The Cadiseni were an ancient tribe of Hephtalites that lived in Garchistan even before the appearance of the Xionites.

History 
The Hungarian linguist Janos Harmatta wrote:Consequently, from among the "hostile peoples" the second tribe were the Cadiseni, well known in Greco-Roman and Eastern sources. Later, the Cadiseni were ascribed to the Hephthalites, and they played an important role in the events of the 6th century AD. However, some of them were attested already around 440 AD, when they settled in the area of Singara and Nisibis and, possibly, at an even earlier date refers to the testimony of Ibn Khordadbeh, according to which it was Ardashir I who conferred the title "shah" on Taziyan shah, Kadis-shah and Bardjan-shah.
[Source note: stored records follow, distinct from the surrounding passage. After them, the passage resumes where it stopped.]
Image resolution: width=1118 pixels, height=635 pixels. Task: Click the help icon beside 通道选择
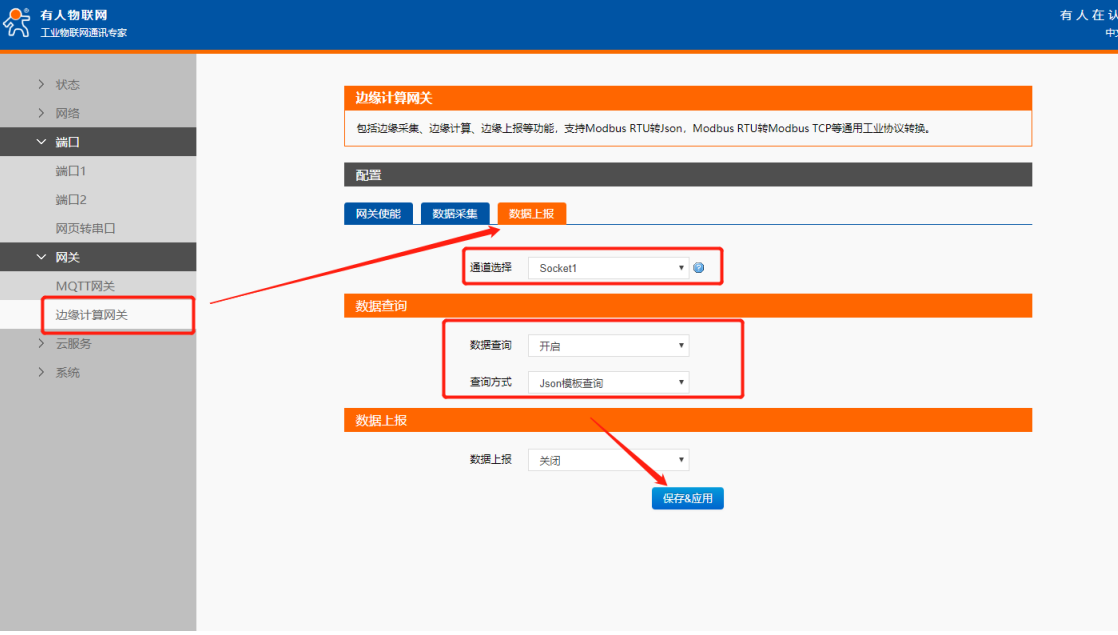(699, 268)
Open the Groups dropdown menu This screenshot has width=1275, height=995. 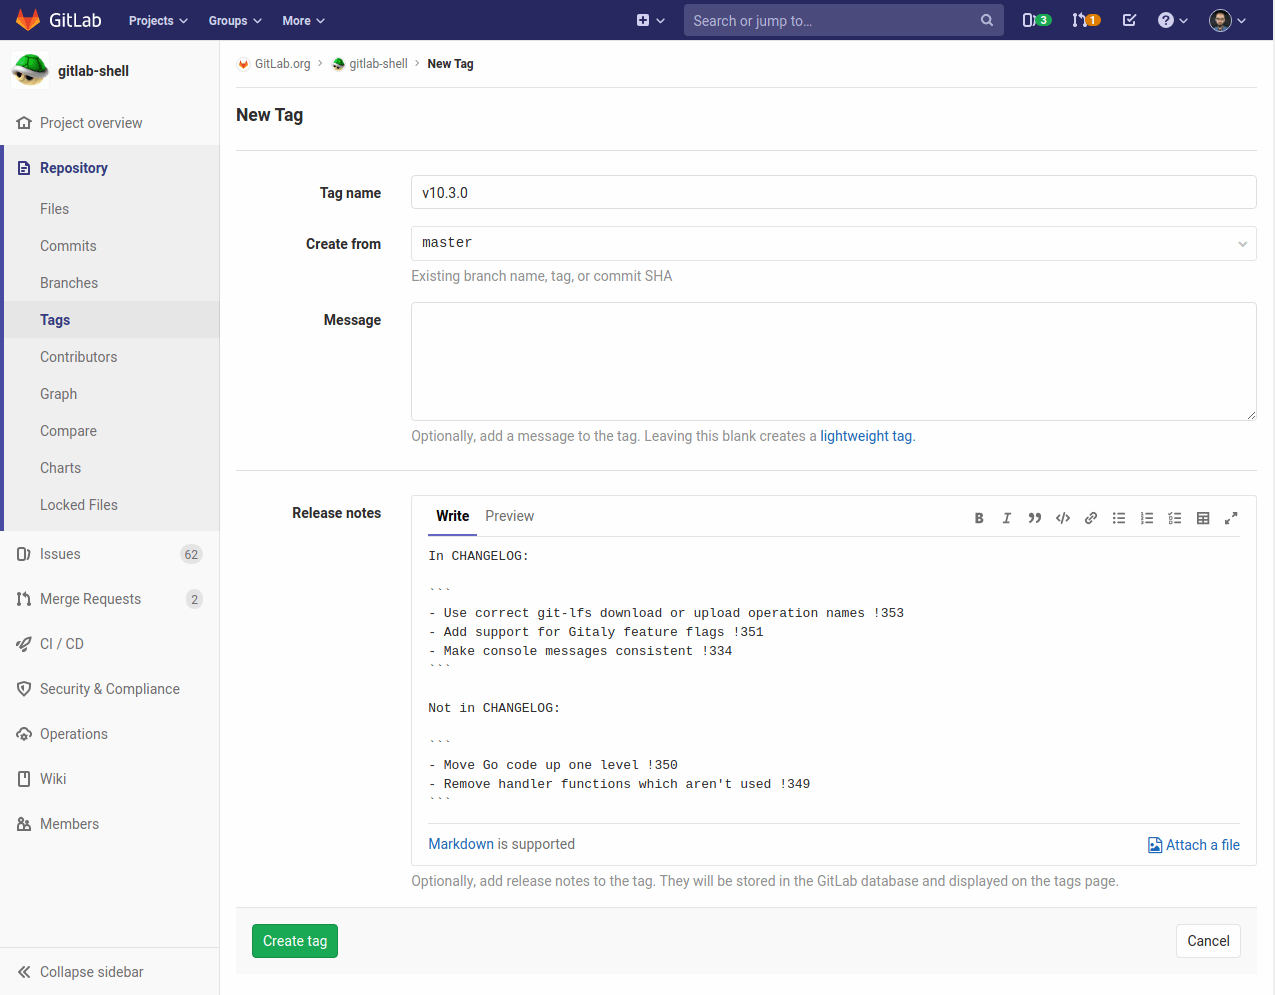click(235, 21)
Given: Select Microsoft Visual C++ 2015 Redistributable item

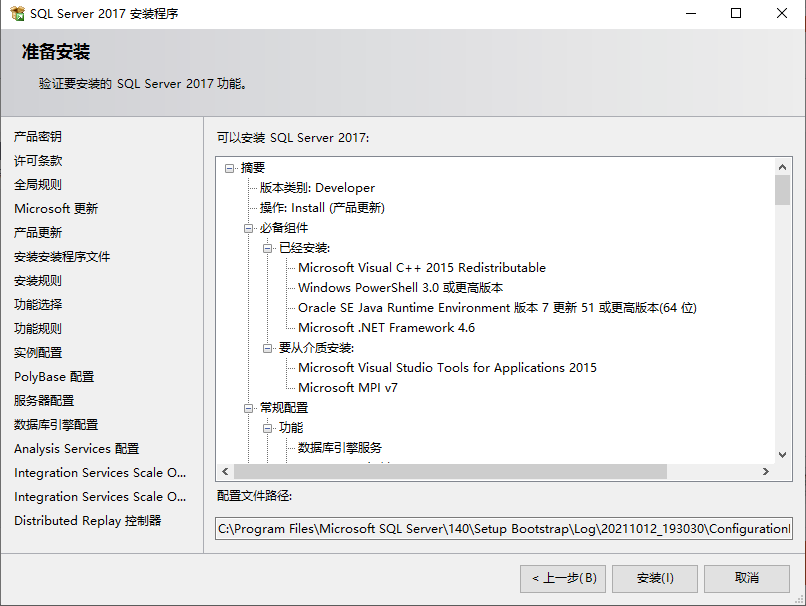Looking at the screenshot, I should 422,267.
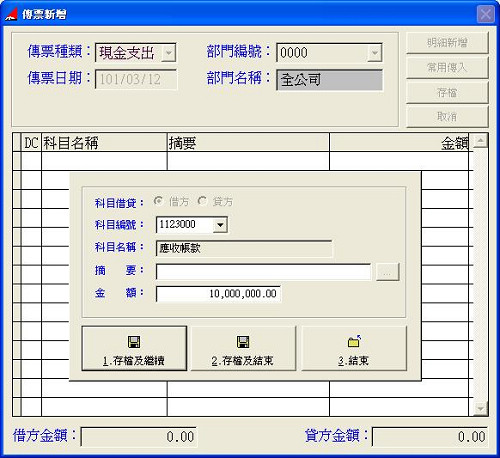Click the 傳票日期 date field
Image resolution: width=500 pixels, height=458 pixels.
[136, 79]
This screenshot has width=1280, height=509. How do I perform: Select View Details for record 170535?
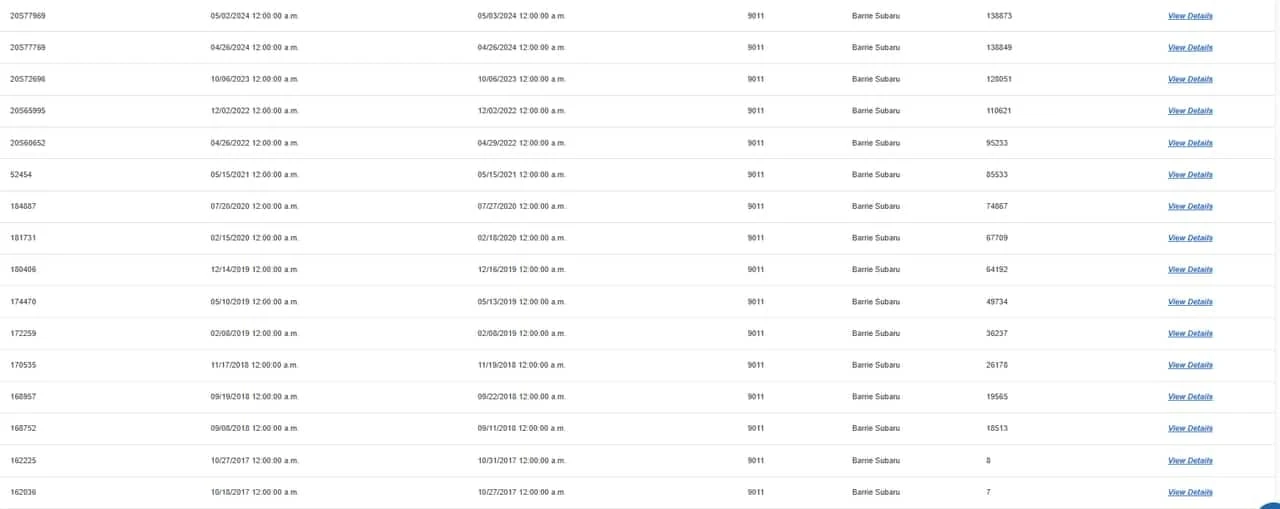1190,365
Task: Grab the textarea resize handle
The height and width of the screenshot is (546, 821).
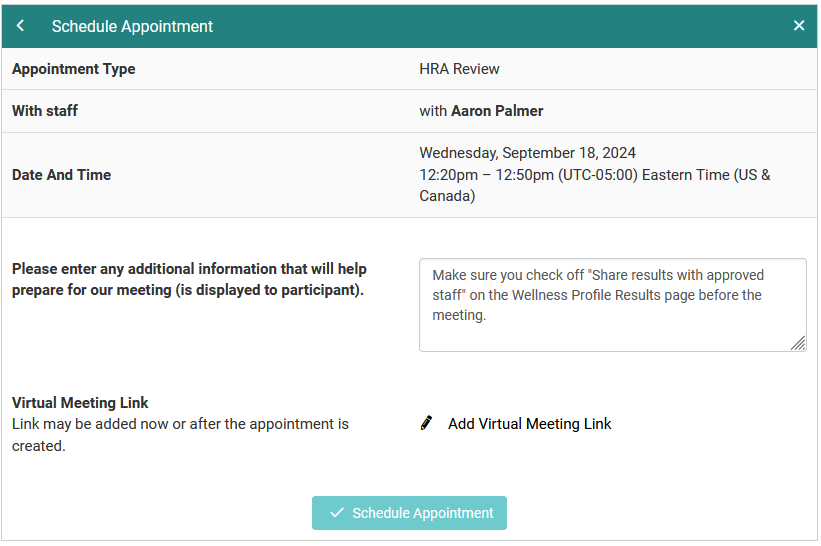Action: tap(798, 343)
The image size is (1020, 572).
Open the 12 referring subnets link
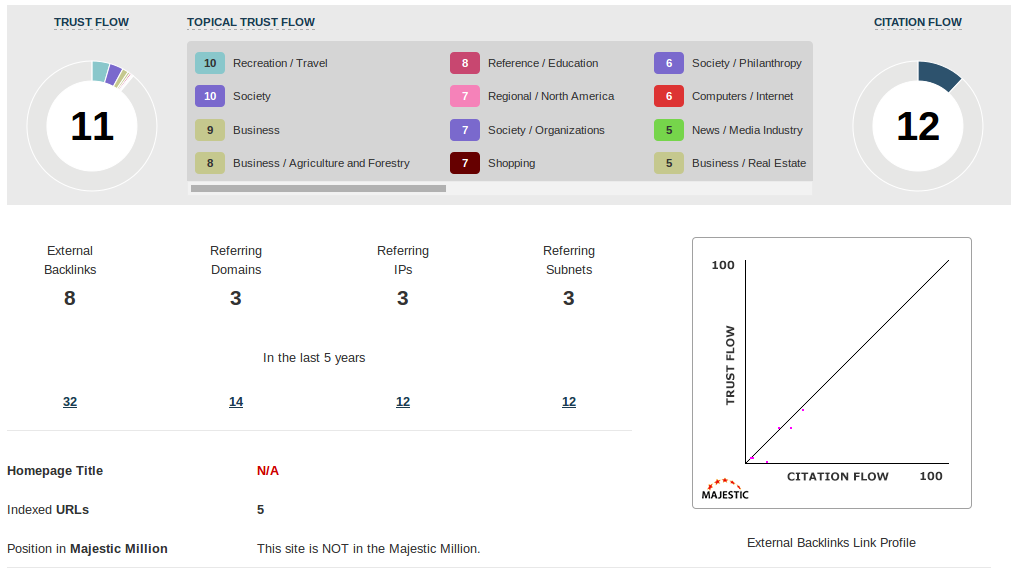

The authenticity of this testimony regarding Taziyan Shah and Barjan Shah has already been recognized by earlier studies, since Taziyan Shah was identified with the Arab king of Hira, while Barjan Sah was compared to Varuchan shah from the Manichaean texts, who may have been a ruler of the Varachan country, belonging to the Kushanshahr. According to Procopius, "The Cadiseni, who were fighting at that moment under the command of Pityaxes, suddenly rushed in large numbers, defeated their enemy and, strongly crowded together, killed many of them. When this was noticed by the people under the command of Sunicas and Aigan (both Massagetae (Huns) by origin), they rushed at them at full speed. But first, three hundred Geruli, under the command of Pharas, entered the rear of the enemy from a height and made a wonderful demonstration of valor against all of them, and especially against the Cadiseni. And the Persians, seeing that the troops of Sunicas were already advancing on them from the flank, turned to a hasty flight. And the defeat became complete, because here the Romans joined forces with each other, and the barbarians staged a great massacre. At least three thousand people died on the right wing of the Persians, and the rest with difficulty went into the phalanx and were saved. And the Romans did not continue the pursuit, but both sides stood facing each other in a line. This was the course of these events."